Idea and algorithm

We need the k = 1…10 cheapest path costs from city 1 to city n in a directed, non-negative graph (n≤100,000, m≤200,000).
Because k is tiny, the simplest and fastest solution is a ―
“k-best Dijkstra” (sometimes called “Dijkstra with repetitions”):

1. Keep, for every vertex v, a list best[v] that stores up to k distinct route costs discovered so far, always kept sorted (smallest first).

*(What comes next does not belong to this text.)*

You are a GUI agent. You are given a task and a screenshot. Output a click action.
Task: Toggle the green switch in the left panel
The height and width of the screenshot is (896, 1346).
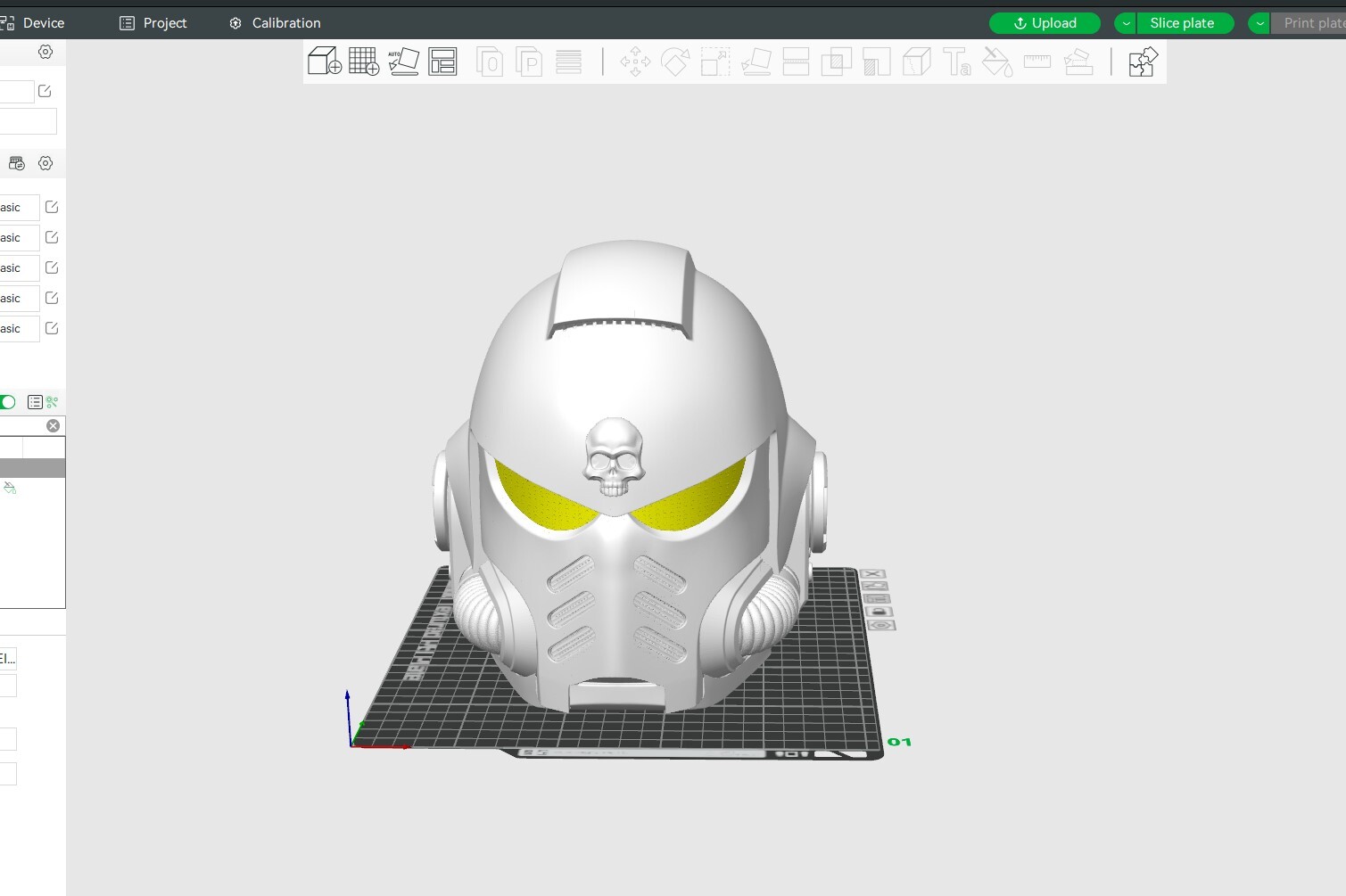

2. Priority queue pq ordered by (total_cost, vertex).
   Start with (0, 1) and best = {0}.

3. While pq is not empty
   pop (d, u); if d is not equal to the entry that belongs to u in best[u] (i.e. it is stale) → continue.
   For every flight u → v cost w
nd = d + w

   • If best[v].size() < k or nd < best[v].back()
     insert nd into best[v], keep list sorted, trim to k,
     push (nd, v) into pq.

4. Stop when best[n].size() == k; output the k numbers in non-decreasing order (they are already sorted by construction).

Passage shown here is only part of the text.